What the task asks: Please transcribe, exactly, the line that contains "ITINERARIOS GEOPALEONTOLÓGICOS (459, 1203)" and every line after it to the end of the records, and nothing else.

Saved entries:

--------

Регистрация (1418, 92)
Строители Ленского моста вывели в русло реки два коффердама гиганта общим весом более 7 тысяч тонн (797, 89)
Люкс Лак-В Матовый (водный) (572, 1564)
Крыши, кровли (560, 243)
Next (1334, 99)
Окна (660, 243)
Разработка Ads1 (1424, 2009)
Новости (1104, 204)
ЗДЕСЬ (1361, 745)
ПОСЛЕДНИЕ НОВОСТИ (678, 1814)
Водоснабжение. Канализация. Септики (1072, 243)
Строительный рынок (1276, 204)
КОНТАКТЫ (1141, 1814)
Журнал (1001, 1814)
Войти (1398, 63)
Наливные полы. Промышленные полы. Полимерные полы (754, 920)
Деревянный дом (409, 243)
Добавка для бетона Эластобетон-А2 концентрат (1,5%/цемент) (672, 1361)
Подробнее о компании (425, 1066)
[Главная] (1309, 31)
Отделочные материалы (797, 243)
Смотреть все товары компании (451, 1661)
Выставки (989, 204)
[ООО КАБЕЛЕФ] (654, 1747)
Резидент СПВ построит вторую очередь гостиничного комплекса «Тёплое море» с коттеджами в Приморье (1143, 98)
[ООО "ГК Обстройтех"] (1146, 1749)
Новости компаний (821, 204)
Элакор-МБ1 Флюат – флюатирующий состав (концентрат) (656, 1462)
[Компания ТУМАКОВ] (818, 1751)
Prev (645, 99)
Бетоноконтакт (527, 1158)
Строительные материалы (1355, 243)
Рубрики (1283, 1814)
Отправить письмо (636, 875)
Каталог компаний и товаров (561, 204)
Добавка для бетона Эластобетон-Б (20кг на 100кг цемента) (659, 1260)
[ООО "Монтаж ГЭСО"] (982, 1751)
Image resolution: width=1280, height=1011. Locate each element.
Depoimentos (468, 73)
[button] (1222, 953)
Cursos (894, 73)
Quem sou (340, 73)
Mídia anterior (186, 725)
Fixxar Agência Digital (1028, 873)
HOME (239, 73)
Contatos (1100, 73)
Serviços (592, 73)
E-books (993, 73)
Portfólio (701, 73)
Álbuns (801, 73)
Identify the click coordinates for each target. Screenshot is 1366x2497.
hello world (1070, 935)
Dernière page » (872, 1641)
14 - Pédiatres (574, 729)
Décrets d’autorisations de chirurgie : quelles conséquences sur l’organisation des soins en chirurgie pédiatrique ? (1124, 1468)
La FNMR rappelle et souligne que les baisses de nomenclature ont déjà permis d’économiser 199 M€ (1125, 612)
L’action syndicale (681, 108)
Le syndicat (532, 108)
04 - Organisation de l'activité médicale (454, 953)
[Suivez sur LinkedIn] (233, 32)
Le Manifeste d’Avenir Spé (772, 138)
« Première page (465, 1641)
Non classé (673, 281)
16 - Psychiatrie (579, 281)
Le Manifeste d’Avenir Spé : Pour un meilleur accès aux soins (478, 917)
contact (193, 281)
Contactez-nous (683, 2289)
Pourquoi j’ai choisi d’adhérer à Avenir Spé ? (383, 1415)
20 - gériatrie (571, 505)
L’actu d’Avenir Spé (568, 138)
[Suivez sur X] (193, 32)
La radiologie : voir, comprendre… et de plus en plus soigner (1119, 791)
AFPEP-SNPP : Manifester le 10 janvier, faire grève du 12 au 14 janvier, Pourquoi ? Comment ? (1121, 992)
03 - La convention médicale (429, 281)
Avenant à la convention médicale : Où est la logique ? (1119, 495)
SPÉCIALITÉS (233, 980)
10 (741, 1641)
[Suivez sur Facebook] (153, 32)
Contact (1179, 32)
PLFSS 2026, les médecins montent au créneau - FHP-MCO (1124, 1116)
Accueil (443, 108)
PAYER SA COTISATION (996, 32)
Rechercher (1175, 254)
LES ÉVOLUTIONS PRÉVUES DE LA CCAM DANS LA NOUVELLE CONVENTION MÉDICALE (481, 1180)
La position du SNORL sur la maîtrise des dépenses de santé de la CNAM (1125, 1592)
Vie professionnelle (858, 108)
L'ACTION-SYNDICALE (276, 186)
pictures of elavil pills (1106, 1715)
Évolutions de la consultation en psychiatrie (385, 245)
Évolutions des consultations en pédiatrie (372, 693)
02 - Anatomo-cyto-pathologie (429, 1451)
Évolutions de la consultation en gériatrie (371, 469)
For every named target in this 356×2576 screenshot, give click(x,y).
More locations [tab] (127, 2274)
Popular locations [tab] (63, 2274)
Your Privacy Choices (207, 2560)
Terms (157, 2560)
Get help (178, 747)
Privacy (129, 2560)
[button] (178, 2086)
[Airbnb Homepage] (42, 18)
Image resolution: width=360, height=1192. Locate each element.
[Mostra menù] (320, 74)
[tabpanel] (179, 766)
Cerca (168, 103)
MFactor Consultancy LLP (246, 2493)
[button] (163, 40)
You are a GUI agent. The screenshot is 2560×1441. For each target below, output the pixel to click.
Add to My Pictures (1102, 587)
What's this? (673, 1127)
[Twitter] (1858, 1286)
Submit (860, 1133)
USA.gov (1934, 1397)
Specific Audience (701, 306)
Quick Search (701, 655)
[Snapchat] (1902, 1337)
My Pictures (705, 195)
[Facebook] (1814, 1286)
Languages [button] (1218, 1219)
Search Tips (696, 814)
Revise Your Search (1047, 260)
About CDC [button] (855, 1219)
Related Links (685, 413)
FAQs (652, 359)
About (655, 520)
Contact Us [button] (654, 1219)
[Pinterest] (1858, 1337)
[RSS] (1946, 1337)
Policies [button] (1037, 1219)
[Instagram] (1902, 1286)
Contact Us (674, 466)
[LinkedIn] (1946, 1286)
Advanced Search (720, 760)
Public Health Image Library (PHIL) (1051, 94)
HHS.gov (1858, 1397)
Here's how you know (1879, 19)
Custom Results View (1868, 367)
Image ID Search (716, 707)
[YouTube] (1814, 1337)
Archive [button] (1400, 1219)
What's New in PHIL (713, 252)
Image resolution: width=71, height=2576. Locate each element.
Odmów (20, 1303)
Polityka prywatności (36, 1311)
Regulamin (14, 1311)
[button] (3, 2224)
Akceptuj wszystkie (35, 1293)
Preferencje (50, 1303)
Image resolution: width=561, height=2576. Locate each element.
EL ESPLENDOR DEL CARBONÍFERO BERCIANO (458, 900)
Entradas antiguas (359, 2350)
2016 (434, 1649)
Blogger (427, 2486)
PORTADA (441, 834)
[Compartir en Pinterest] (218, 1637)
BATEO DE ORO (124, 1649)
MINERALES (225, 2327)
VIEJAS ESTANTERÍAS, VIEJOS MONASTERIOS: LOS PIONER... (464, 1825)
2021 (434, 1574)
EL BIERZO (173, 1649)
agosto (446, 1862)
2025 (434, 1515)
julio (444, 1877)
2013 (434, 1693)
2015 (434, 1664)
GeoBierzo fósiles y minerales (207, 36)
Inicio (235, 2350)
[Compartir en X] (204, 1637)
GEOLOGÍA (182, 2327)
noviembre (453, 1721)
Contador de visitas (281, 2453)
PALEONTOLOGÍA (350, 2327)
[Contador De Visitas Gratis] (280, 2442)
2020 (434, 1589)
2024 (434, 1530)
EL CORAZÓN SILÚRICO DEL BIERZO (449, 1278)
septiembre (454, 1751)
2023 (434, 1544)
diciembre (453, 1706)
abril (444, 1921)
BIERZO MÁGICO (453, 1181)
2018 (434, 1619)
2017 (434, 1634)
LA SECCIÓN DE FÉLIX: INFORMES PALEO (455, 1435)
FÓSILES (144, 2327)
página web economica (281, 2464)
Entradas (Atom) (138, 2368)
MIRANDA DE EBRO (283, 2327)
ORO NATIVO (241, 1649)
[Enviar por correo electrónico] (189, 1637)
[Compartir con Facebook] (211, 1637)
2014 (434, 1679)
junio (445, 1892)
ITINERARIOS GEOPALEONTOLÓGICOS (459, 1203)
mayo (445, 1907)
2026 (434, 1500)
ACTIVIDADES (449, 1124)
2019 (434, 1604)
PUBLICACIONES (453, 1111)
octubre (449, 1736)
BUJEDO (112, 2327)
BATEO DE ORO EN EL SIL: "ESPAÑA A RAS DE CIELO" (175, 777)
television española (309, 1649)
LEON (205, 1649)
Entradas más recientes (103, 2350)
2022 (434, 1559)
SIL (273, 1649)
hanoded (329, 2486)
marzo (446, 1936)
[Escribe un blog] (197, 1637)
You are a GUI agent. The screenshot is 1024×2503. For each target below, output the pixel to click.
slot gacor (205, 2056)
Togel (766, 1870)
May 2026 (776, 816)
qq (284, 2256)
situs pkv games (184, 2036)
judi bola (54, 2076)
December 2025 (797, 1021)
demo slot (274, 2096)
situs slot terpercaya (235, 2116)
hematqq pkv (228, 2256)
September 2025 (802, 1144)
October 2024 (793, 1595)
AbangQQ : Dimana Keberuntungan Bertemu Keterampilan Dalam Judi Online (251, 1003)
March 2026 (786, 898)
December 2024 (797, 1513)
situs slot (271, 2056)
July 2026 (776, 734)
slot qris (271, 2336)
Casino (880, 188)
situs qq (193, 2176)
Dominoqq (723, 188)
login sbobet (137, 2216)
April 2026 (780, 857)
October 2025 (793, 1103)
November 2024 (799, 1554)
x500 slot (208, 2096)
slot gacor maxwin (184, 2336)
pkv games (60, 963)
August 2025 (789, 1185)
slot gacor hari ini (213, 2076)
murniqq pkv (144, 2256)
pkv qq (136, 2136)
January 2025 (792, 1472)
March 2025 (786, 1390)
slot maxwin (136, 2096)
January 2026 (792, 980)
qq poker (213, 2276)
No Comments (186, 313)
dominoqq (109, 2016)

--------

Solution to the problem:
ITINERARIOS GEOPALEONTOLÓGICOS (459, 1203)
mayo (445, 1907)
2026 (434, 1500)
ACTIVIDADES (449, 1124)
2019 (434, 1604)
PUBLICACIONES (453, 1111)
octubre (449, 1736)
BUJEDO (112, 2327)
BATEO DE ORO EN EL SIL: "ESPAÑA A RAS DE CIELO" (175, 777)
television española (309, 1649)
LEON (205, 1649)
Entradas más recientes (103, 2350)
2022 (434, 1559)
SIL (273, 1649)
hanoded (329, 2486)
marzo (446, 1936)
[Escribe un blog] (197, 1637)
You are a GUI agent. The screenshot is 1024×2503. For each target below, output the pixel to click.
slot gacor (205, 2056)
Togel (766, 1870)
May 2026 (776, 816)
qq (284, 2256)
situs pkv games (184, 2036)
judi bola (54, 2076)
December 2025 (797, 1021)
demo slot (274, 2096)
situs slot terpercaya (235, 2116)
hematqq pkv (228, 2256)
September 2025 (802, 1144)
October 2024 (793, 1595)
AbangQQ : Dimana Keberuntungan Bertemu Keterampilan Dalam Judi Online (251, 1003)
March 2026 (786, 898)
December 2024 (797, 1513)
situs slot (271, 2056)
July 2026 (776, 734)
slot qris (271, 2336)
Casino (880, 188)
situs qq (193, 2176)
Dominoqq (723, 188)
login sbobet (137, 2216)
April 2026 (780, 857)
October 2025 (793, 1103)
November 2024 (799, 1554)
x500 slot (208, 2096)
slot gacor maxwin (184, 2336)
pkv games (60, 963)
August 2025 (789, 1185)
slot gacor hari ini (213, 2076)
murniqq pkv (144, 2256)
pkv qq (136, 2136)
January 2025 (792, 1472)
March 2025 (786, 1390)
slot maxwin (136, 2096)
January 2026 (792, 980)
qq poker (213, 2276)
No Comments (186, 313)
dominoqq (109, 2016)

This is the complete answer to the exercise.